START DATA UNDER STUDY

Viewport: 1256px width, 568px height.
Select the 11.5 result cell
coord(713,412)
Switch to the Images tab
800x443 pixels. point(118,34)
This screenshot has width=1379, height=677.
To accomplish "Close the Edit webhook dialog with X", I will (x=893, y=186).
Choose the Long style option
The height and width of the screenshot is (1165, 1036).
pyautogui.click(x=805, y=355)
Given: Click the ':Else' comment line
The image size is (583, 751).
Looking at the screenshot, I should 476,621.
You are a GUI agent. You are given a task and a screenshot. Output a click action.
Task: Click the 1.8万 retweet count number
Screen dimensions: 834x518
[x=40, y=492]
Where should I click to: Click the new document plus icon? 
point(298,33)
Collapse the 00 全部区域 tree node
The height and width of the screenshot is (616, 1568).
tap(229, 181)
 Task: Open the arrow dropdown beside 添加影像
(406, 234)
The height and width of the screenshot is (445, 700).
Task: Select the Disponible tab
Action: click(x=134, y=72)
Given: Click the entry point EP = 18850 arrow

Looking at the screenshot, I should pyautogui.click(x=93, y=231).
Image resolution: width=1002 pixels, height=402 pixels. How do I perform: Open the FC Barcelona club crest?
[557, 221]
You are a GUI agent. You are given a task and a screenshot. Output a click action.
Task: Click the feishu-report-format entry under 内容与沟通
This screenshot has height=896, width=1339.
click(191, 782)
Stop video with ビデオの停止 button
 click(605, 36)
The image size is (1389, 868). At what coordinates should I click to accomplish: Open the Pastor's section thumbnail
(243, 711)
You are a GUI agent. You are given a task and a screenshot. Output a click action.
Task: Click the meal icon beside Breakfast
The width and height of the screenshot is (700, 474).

END DATA UNDER STUDY

Reproduce every entry above. Make each line identical to the original.

ANSWER SECTION
Viewport: 1256px width, 568px height.
Select the 11.5 result cell
coord(713,412)
Switch to the Images tab
800x443 pixels. point(118,34)
This screenshot has width=1379, height=677.
To accomplish "Close the Edit webhook dialog with X", I will (x=893, y=186).
Choose the Long style option
The height and width of the screenshot is (1165, 1036).
pyautogui.click(x=805, y=355)
Given: Click the ':Else' comment line
The image size is (583, 751).
Looking at the screenshot, I should 476,621.
You are a GUI agent. You are given a task and a screenshot. Output a click action.
Task: Click the 1.8万 retweet count number
Screen dimensions: 834x518
[x=40, y=492]
Where should I click to: Click the new document plus icon? 
point(298,33)
Collapse the 00 全部区域 tree node
The height and width of the screenshot is (616, 1568).
tap(229, 181)
 Task: Open the arrow dropdown beside 添加影像
(406, 234)
The height and width of the screenshot is (445, 700).
Task: Select the Disponible tab
Action: click(x=134, y=72)
Given: Click the entry point EP = 18850 arrow

Looking at the screenshot, I should pyautogui.click(x=93, y=231).
Image resolution: width=1002 pixels, height=402 pixels. How do I perform: Open the FC Barcelona club crest?
[557, 221]
You are a GUI agent. You are given a task and a screenshot. Output a click action.
Task: Click the feishu-report-format entry under 内容与沟通
This screenshot has height=896, width=1339.
click(191, 782)
Stop video with ビデオの停止 button
 click(605, 36)
The image size is (1389, 868). At what coordinates should I click to accomplish: Open the Pastor's section thumbnail
(243, 711)
You are a GUI agent. You are given a task and a screenshot. Output a click action.
Task: Click the meal icon beside Breakfast
The width and height of the screenshot is (700, 474).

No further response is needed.